[PATCH] lib: sbi: Revert entry_count before doing hsm stop in hsm wait loop
Nick Hu
nick.hu at sifive.com
Fri May 30 00:05:18 PDT 2025
On Wed, May 28, 2025 at 10:34 PM Nick Hu <nick.hu at sifive.com> wrote:
>
> On Wed, May 28, 2025 at 8:14 PM Anup Patel <apatel at ventanamicro.com> wrote:
> >
> > On Wed, May 28, 2025 at 3:56 PM Nick Hu <nick.hu at sifive.com> wrote:
> > >
> > > On Tue, May 27, 2025 at 8:48 PM Anup Patel <apatel at ventanamicro.com> wrote:
> > > >
> > > > Using hsm stop in hsm wait loop causes secondary harts to be stuck
> > > > forever in OpenSBI on RISC-V platforms where HSM hart hotplug is
> > > > available and all harts come-up at the same time during system
> > > > power-on.
> > > >
> > > > For example, lets say we have two harts A and B on a RISC-V platform
> > > > with HSM hart hotplug which come-up at the same time during system
> > > > power-on. The hart A enters OpenSBI before hart B hence it becomes
> > > > the primary (or cold-boot) hart whereas hart B becomes the secondary
> > > > (or warm-boot) hart. The hart A follows the OpenSBI cold-boot path
> > > > and registers hsm device before hart B enters OpenSBI. The hart B
> > > > eventually enters OpenSBI and follows the OpenSBI warm-boot path
> > > > so it will increment it's own entry_count before entering hsm wait
> > > > loop where it sees hsm device and stops itself. Later as part of
> > > > the Linux boot-up sequence, hart A issues SBI HSM start call to
> > > > bring-up hart B but OpenSBI sees entry_count != init_count for
> > > > hart B in sbi_hsm_hart_start() hence hsm_device_hart_start() is
> > > > not called for hart B resulting in hart B stuck forever in OpenSBI.
> > > >
> > > > To fix the above issue, revert entry_count before doing hsm stop
> > > > in hsm wait loop.
> > > >
> > > > Fixes: d844deadec94 ("lib: sbi: Use hsm stop for hsm wait")

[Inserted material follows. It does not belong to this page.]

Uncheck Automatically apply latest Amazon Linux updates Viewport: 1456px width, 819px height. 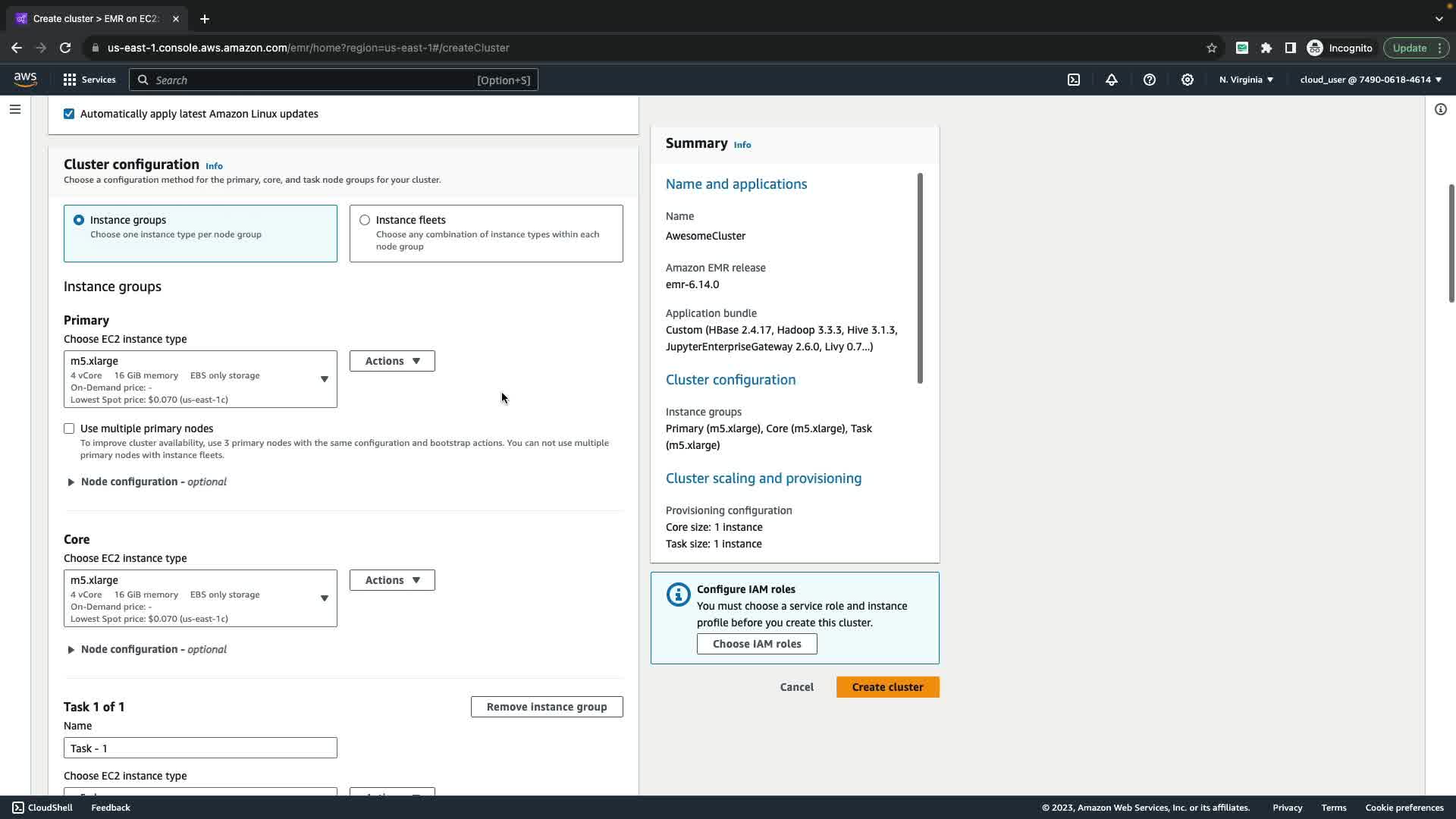pos(69,114)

> > > > Signed-off-by: Anup Patel <apatel at ventanamicro.com>
> > > > ---
> > > > include/sbi/sbi_init.h | 2 ++
> > > > lib/sbi/sbi_hsm.c | 4 +++-
> > > > lib/sbi/sbi_init.c | 13 +++++++++++++
> > > > 3 files changed, 18 insertions(+), 1 deletion(-)
> > > >
> > > > diff --git a/include/sbi/sbi_init.h b/include/sbi/sbi_init.h
> > > > index c9013ea4..ad068674 100644
> > > > --- a/include/sbi/sbi_init.h
> > > > +++ b/include/sbi/sbi_init.h
> > > > @@ -16,6 +16,8 @@ struct sbi_scratch;
> > > >
> > > > void __noreturn sbi_init(struct sbi_scratch *scratch);
> > > >
> > > > +void sbi_revert_entry_count(struct sbi_scratch *scratch);
> > > > +
> > > > unsigned long sbi_entry_count(u32 hartindex);
> > > >
> > > > unsigned long sbi_init_count(u32 hartindex);
> > > > diff --git a/lib/sbi/sbi_hsm.c b/lib/sbi/sbi_hsm.c
> > > > index e8128a39..557ab131 100644
> > > > --- a/lib/sbi/sbi_hsm.c
> > > > +++ b/lib/sbi/sbi_hsm.c
> > > > @@ -176,8 +176,10 @@ static void sbi_hsm_hart_wait(struct sbi_scratch *scratch)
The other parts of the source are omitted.